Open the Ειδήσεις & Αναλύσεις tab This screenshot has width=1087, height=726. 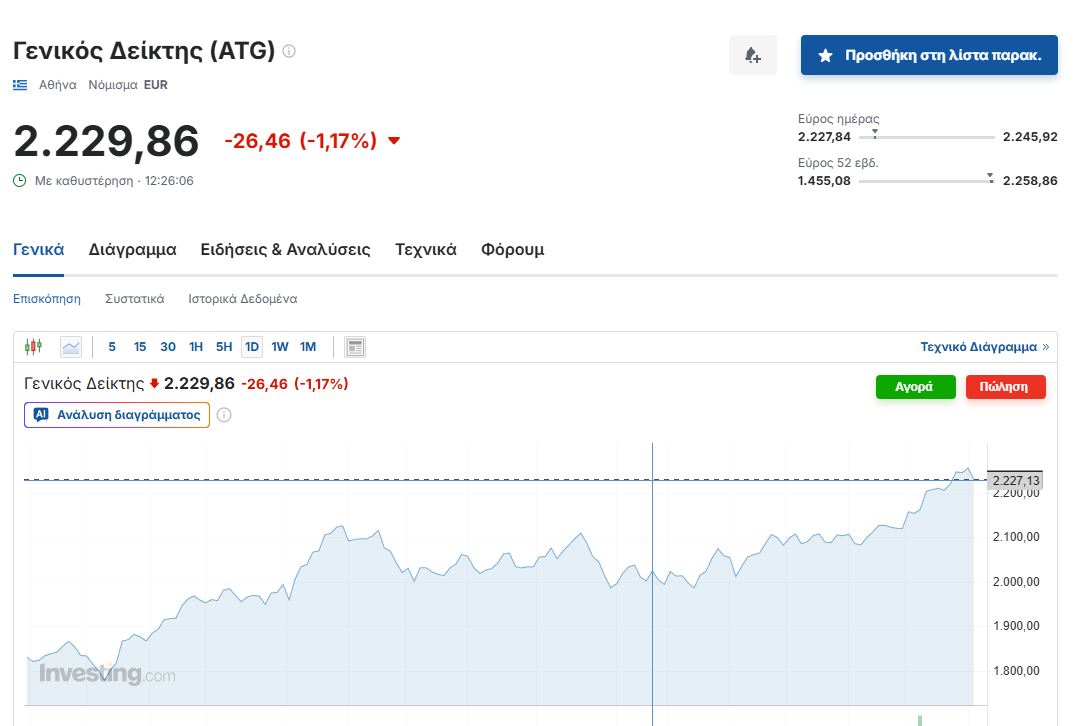285,250
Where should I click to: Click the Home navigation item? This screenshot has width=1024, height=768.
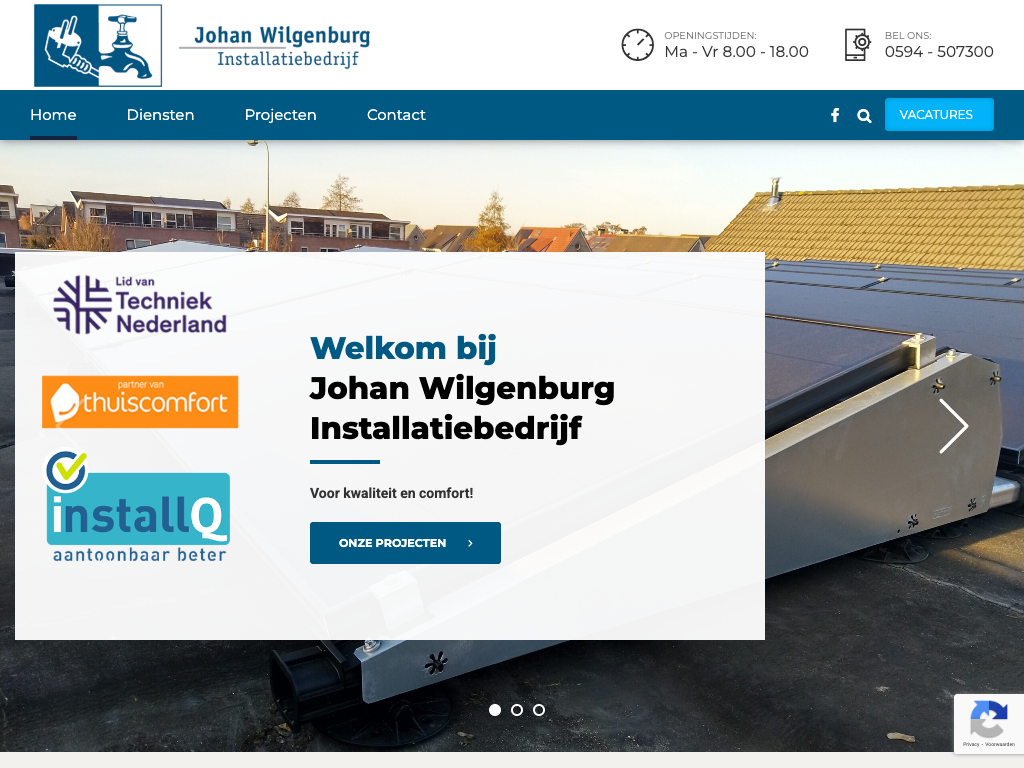click(x=54, y=115)
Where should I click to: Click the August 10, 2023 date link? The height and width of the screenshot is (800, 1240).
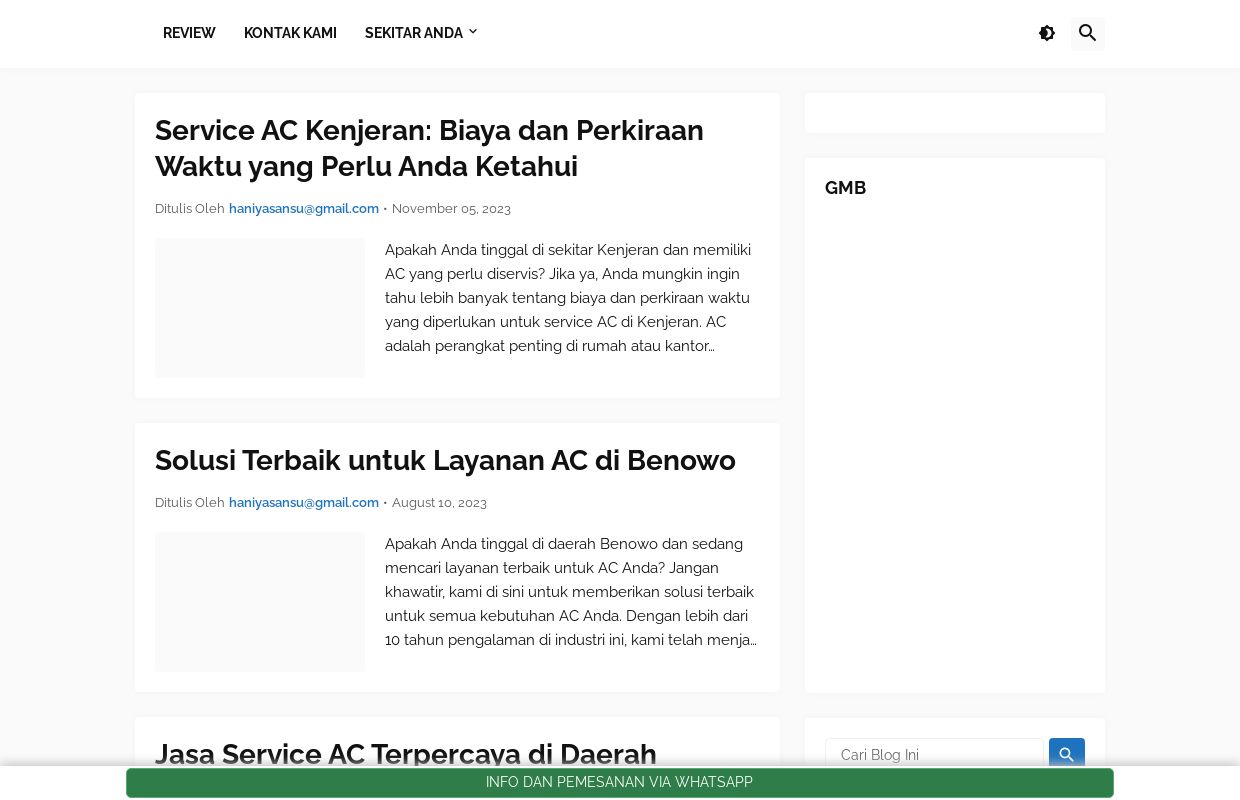pyautogui.click(x=439, y=502)
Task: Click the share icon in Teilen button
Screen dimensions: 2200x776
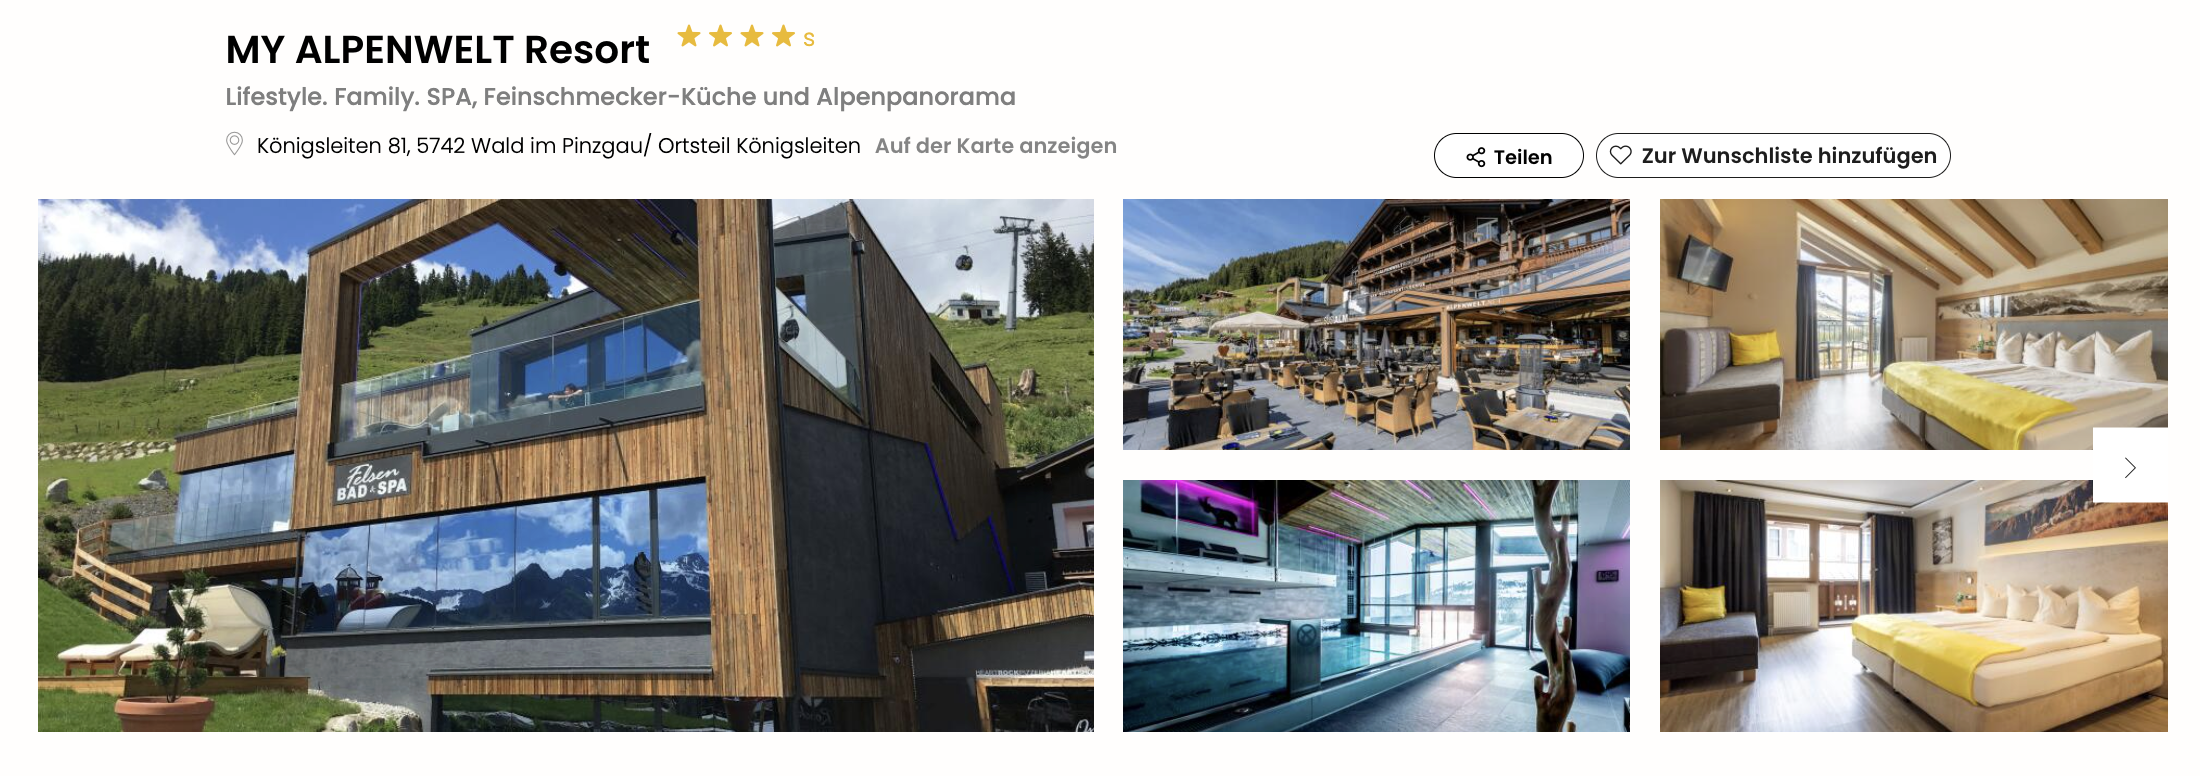Action: pyautogui.click(x=1476, y=157)
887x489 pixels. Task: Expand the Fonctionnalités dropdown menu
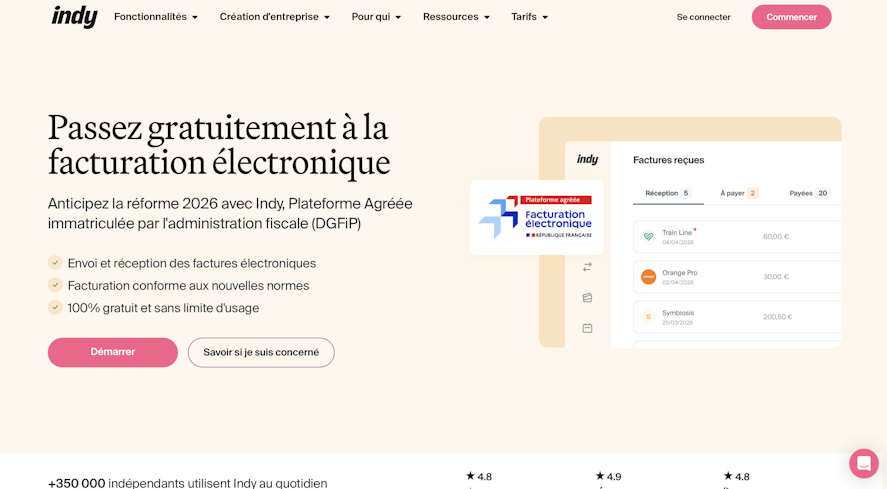(x=156, y=17)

━━━━━━

TASK BRIEF:
Could you rewrite the entries from the line containing "Where should I click to: Click the August" through the end of the entries, changing "dropdown menu" to "menu" and leaving everything else unchanged, with the pictures omitted?

RESPONSE BELOW:
Where should I click to: Click the August 10, 2023 date link? The height and width of the screenshot is (800, 1240).
pyautogui.click(x=439, y=502)
Task: Click the share icon in Teilen button
Screen dimensions: 2200x776
Action: pyautogui.click(x=1476, y=157)
887x489 pixels. Task: Expand the Fonctionnalités menu
(x=156, y=17)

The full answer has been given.